- Promotional poster by Nick Drnaso
- Directed by: Lance Oppenheim
- Produced by: Lauren Belfer; Lance Oppenheim; Sophie Kissinger; Christian Vazquez; Alana Hauser; Daniel Garber; Kathleen Lingo; Josh Kriegman; Elyse Steinberg; Eli B. Despres;
- Cinematography: David Bolen
- Edited by: Daniel Garber
- Music by: Ari Balouzian
- Production companies: FXP; The New York Times; Edgeline Films; To Be Formed;
- Distributed by: FX
- Release dates: February 29, 2024 (True/False); March 29, 2024 (United States);
- Running time: 83 minutes
- Country: United States
- Language: English

= Spermworld =

2024 American documentary film

Spermworld is an American documentary film directed by Lance Oppenheim that premiered on Hulu and FX in the United States on March 29, 2024. Spermworld follows the stories of three sperm donors and their recipients.

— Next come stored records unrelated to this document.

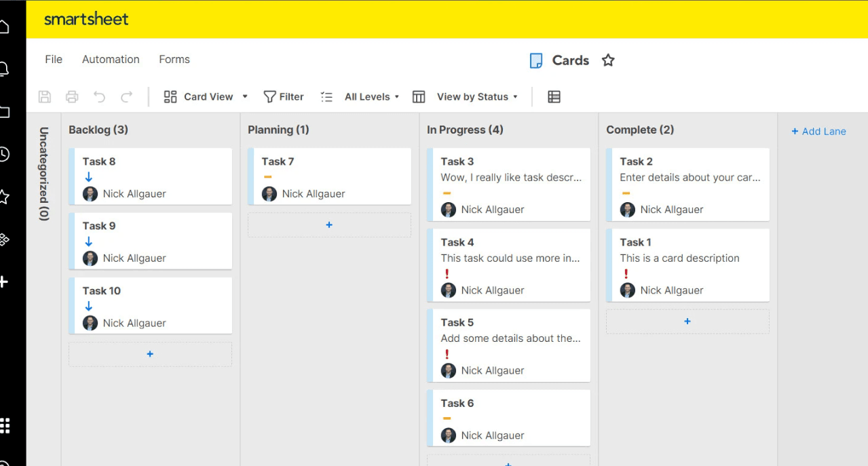This screenshot has width=868, height=466.
Task: Open the File menu
Action: (54, 60)
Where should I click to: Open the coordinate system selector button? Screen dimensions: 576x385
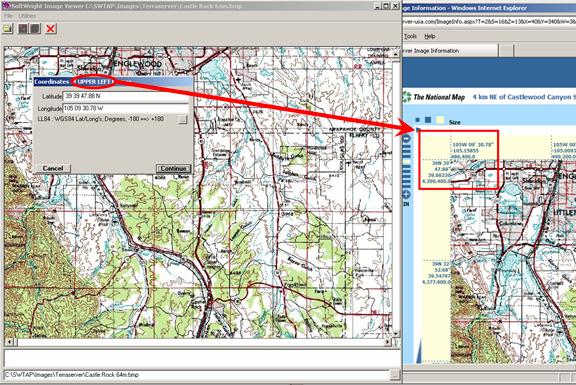pos(183,119)
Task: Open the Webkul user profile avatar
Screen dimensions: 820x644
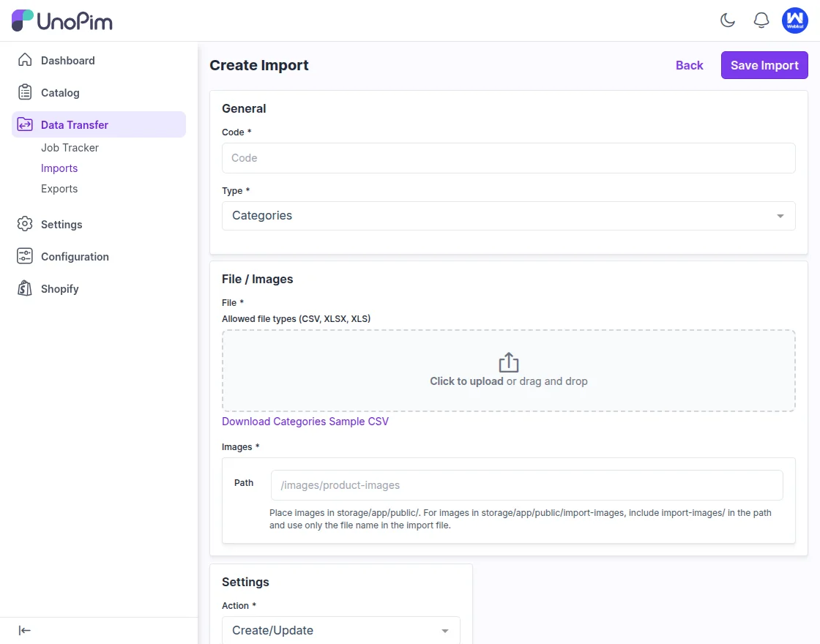Action: [x=795, y=20]
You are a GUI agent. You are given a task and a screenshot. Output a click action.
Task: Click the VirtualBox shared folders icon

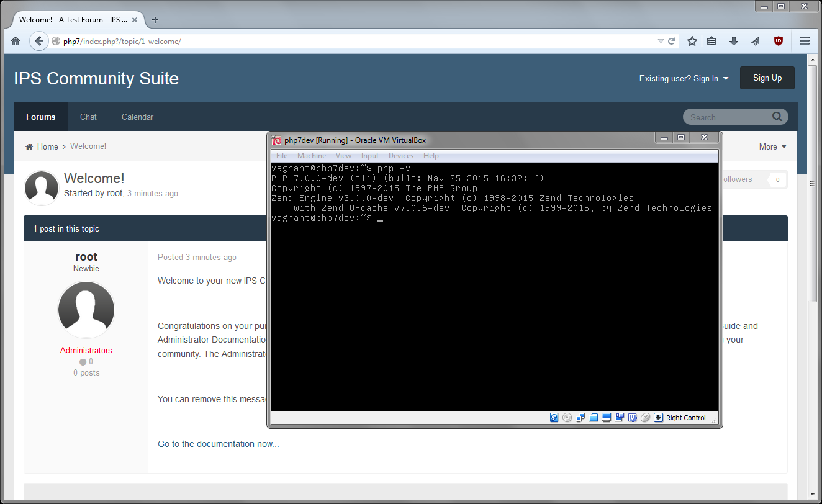593,418
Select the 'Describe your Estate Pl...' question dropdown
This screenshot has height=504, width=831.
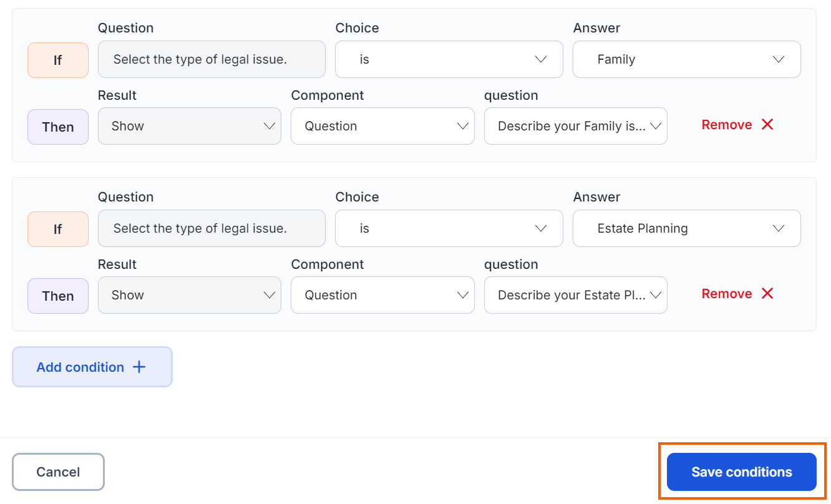tap(576, 295)
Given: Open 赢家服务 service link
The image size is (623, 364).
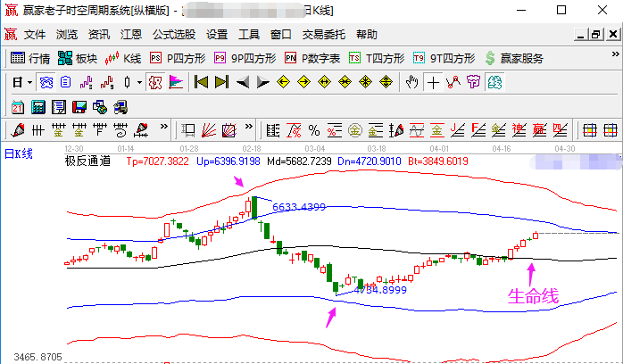Looking at the screenshot, I should click(x=513, y=58).
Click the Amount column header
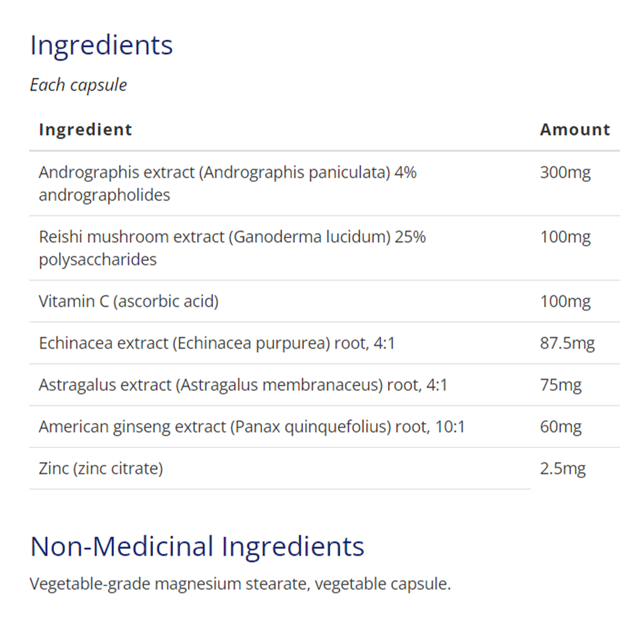The image size is (644, 644). pyautogui.click(x=575, y=129)
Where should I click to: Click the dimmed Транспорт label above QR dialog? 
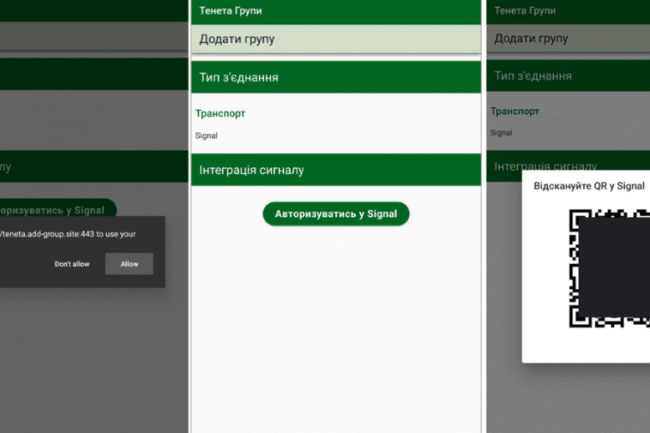pyautogui.click(x=514, y=111)
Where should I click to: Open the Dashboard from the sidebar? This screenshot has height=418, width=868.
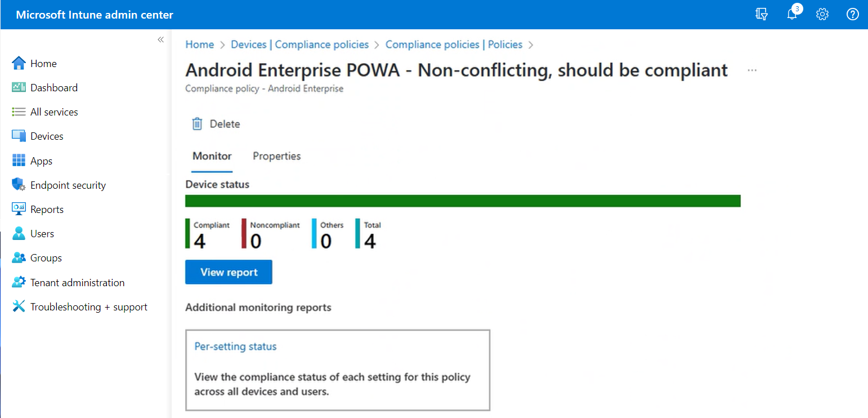coord(53,87)
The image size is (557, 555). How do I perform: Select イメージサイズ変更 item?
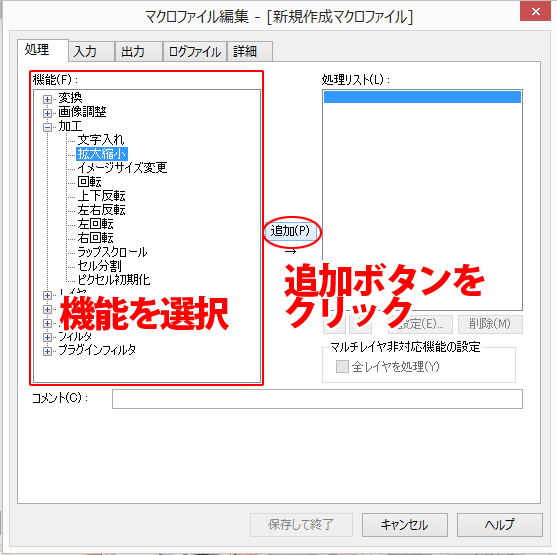tap(122, 168)
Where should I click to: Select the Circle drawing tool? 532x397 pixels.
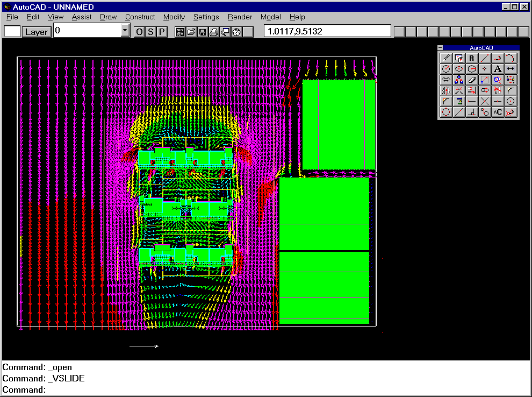446,69
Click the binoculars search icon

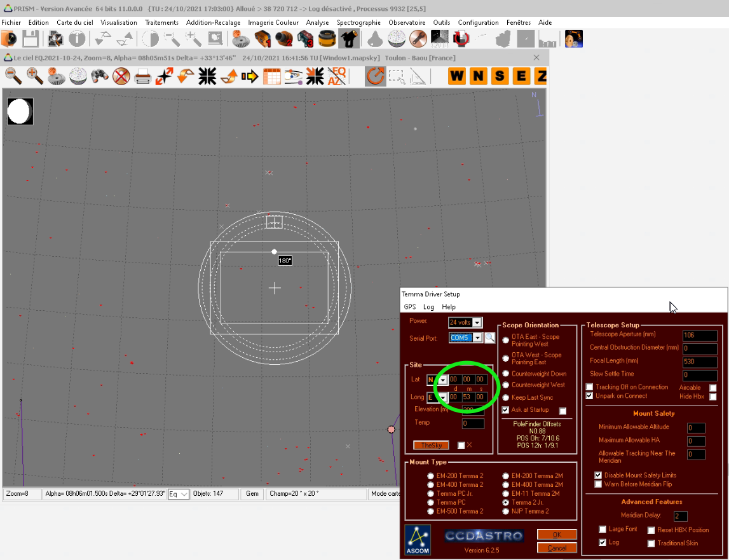[99, 77]
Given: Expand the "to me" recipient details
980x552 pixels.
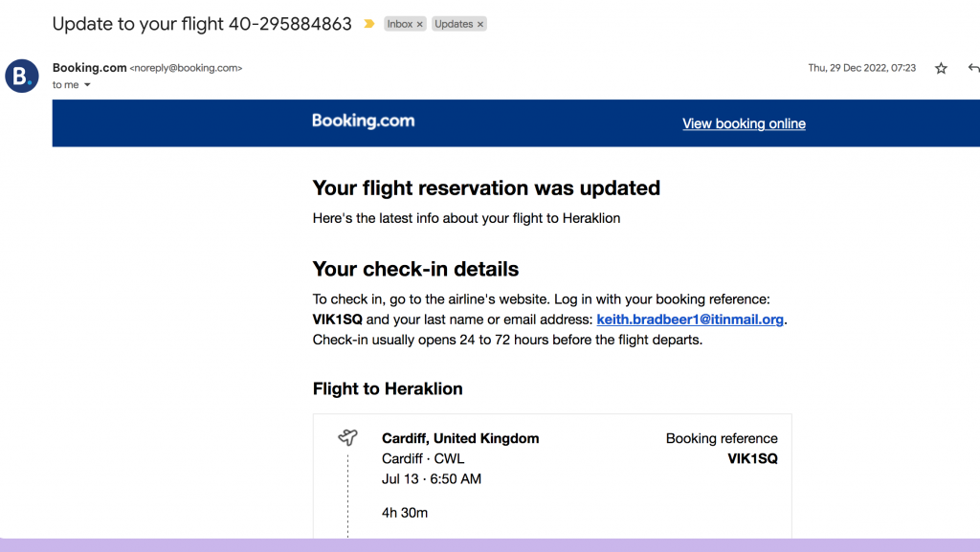Looking at the screenshot, I should tap(87, 85).
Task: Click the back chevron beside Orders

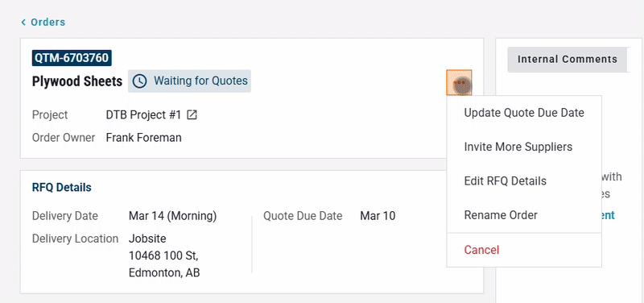Action: [23, 23]
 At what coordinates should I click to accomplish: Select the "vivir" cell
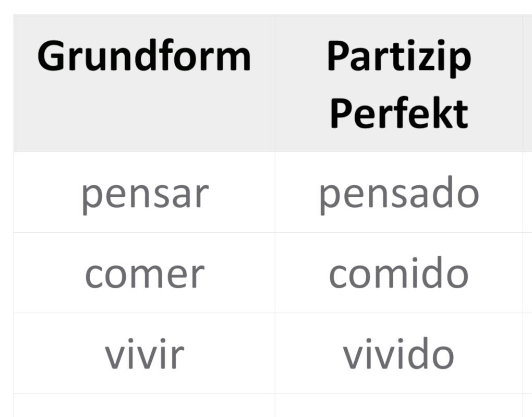coord(144,354)
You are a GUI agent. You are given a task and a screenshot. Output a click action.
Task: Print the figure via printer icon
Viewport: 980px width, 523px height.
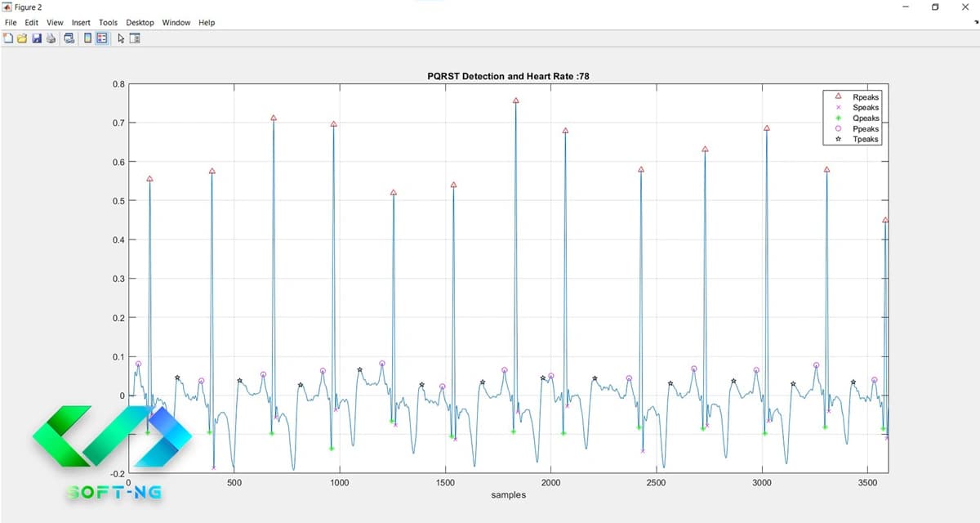click(x=51, y=38)
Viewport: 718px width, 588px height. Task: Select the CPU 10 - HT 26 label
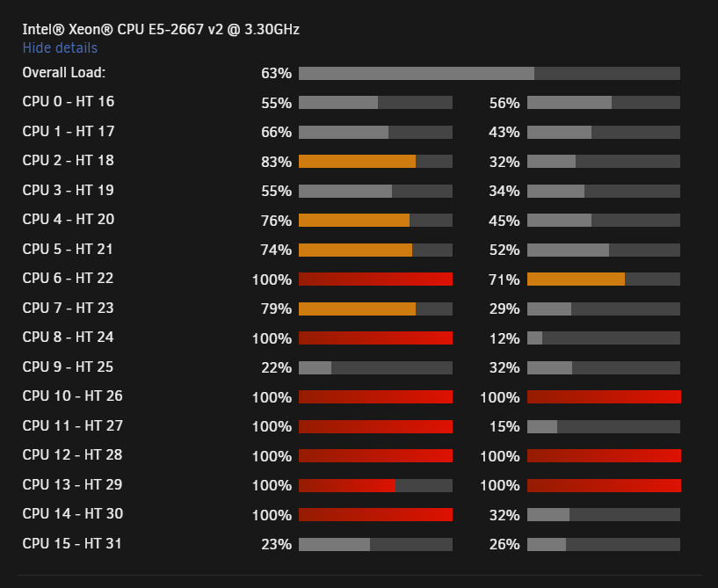[72, 396]
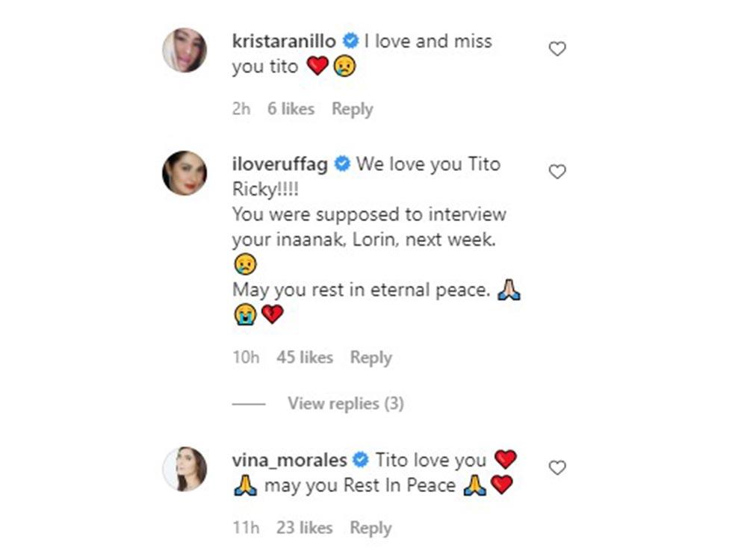Like kristaranillo's comment using the heart icon
747x560 pixels.
[556, 47]
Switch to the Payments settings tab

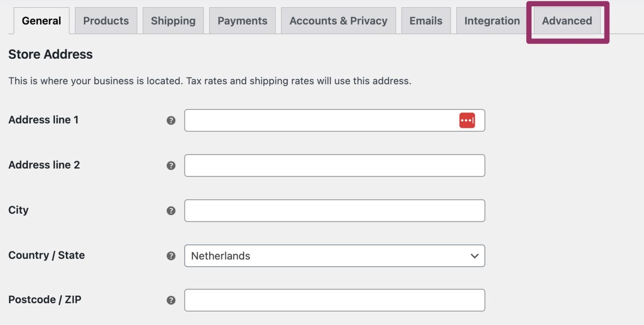[x=242, y=21]
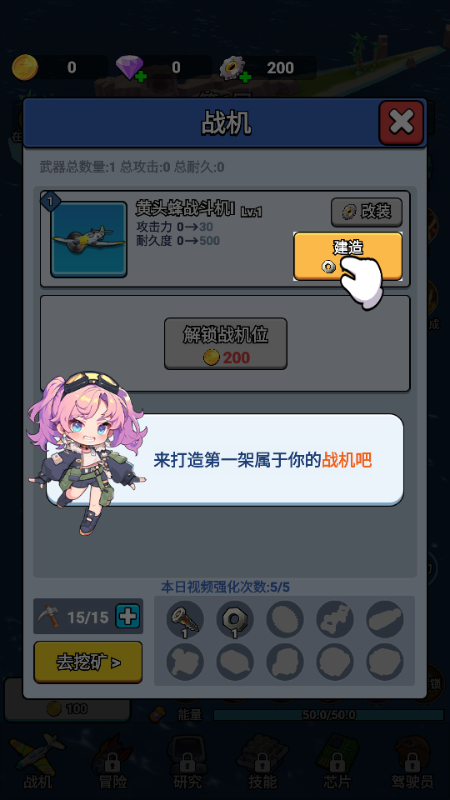450x800 pixels.
Task: Tap the gold coin currency icon
Action: pyautogui.click(x=25, y=67)
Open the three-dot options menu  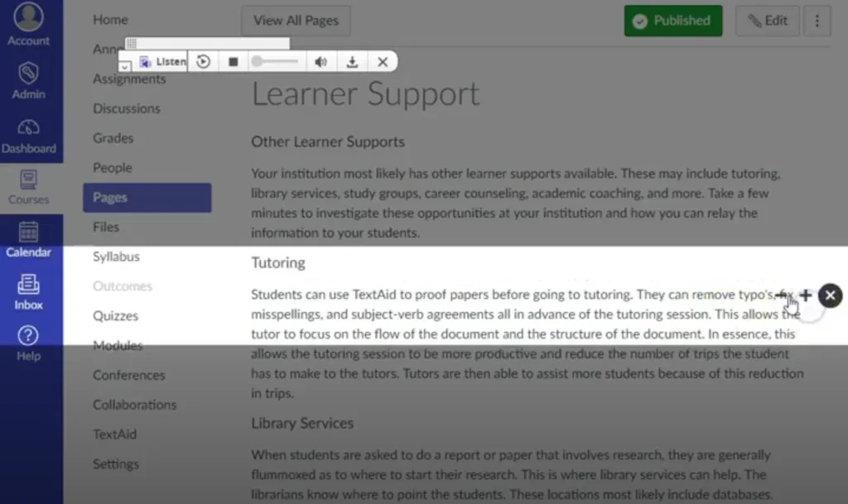[x=817, y=21]
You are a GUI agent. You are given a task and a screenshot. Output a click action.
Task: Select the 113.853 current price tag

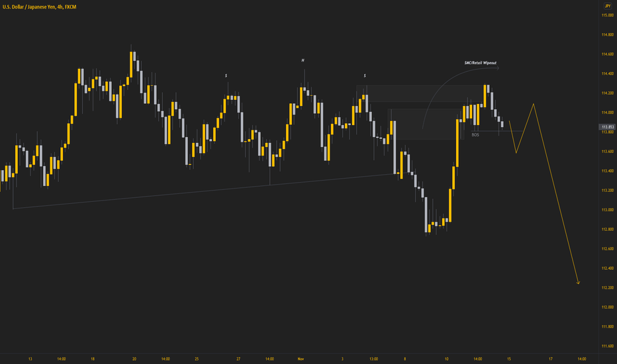[x=607, y=127]
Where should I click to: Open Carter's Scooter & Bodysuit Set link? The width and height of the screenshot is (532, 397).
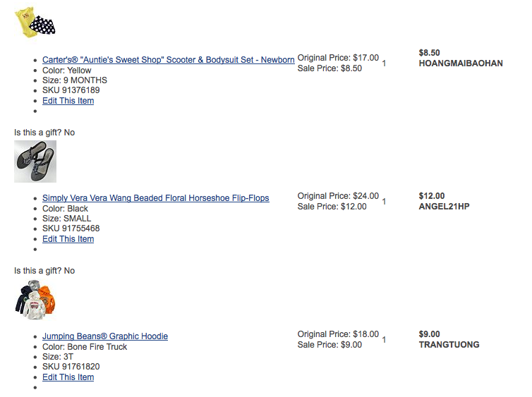[169, 60]
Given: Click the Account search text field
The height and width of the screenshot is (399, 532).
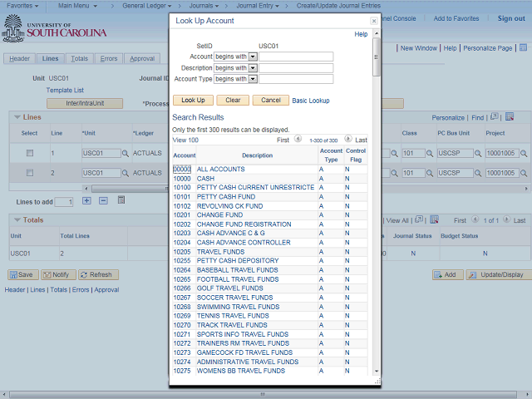Looking at the screenshot, I should pyautogui.click(x=296, y=57).
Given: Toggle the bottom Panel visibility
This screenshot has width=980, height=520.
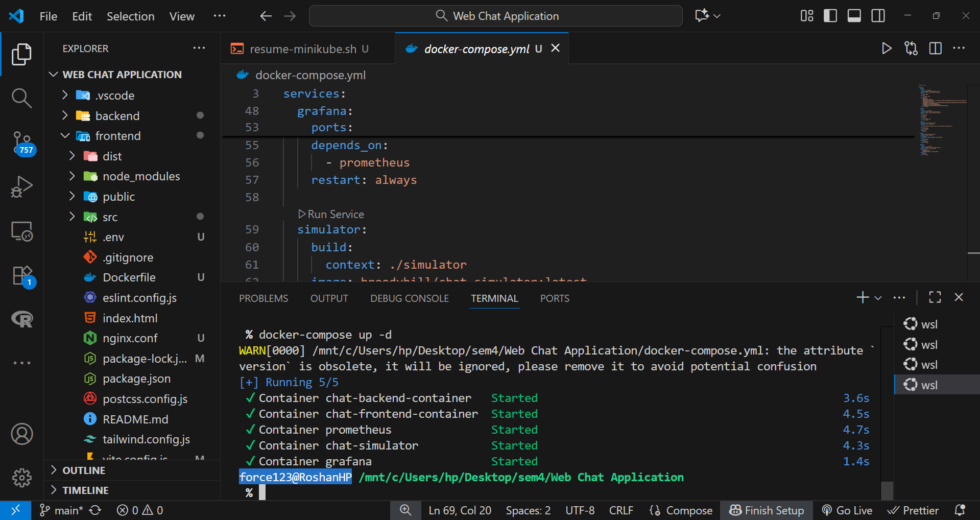Looking at the screenshot, I should pyautogui.click(x=854, y=16).
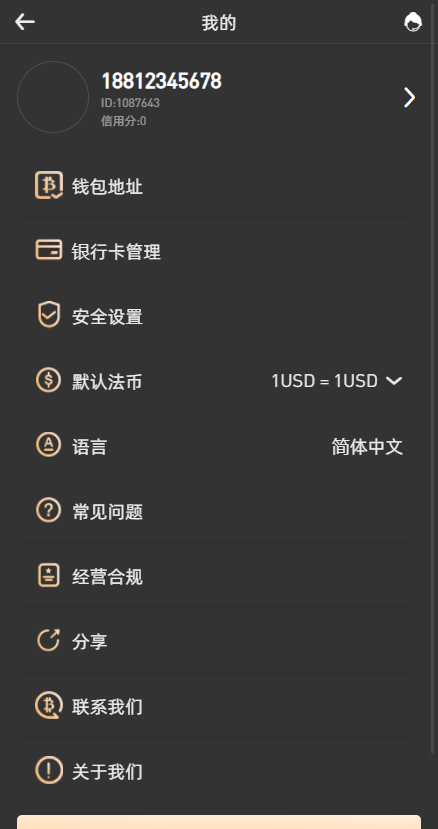Open 钱包地址 menu entry

pos(219,186)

Inspired by Nellie Bowles' article "The Sperm Kings Have a Problem: Too Much Demand" for the New York Times, the documentary ventures into "spermworld", the unregulated online marketplaces where sperm donors connect with hopeful parents.

==Cast==
Featured personnel in the documentary are credited as themselves (in order of appearance)
- Tyree Kelly
- Atasha Peña Clay
- Steve Walker
- Rachel Stanley
- Ari Nagel

==Release==
The film had its world premiere at True/False Film Festival on February 29, 2024. It was released in the United States on FX on March 29, 2024.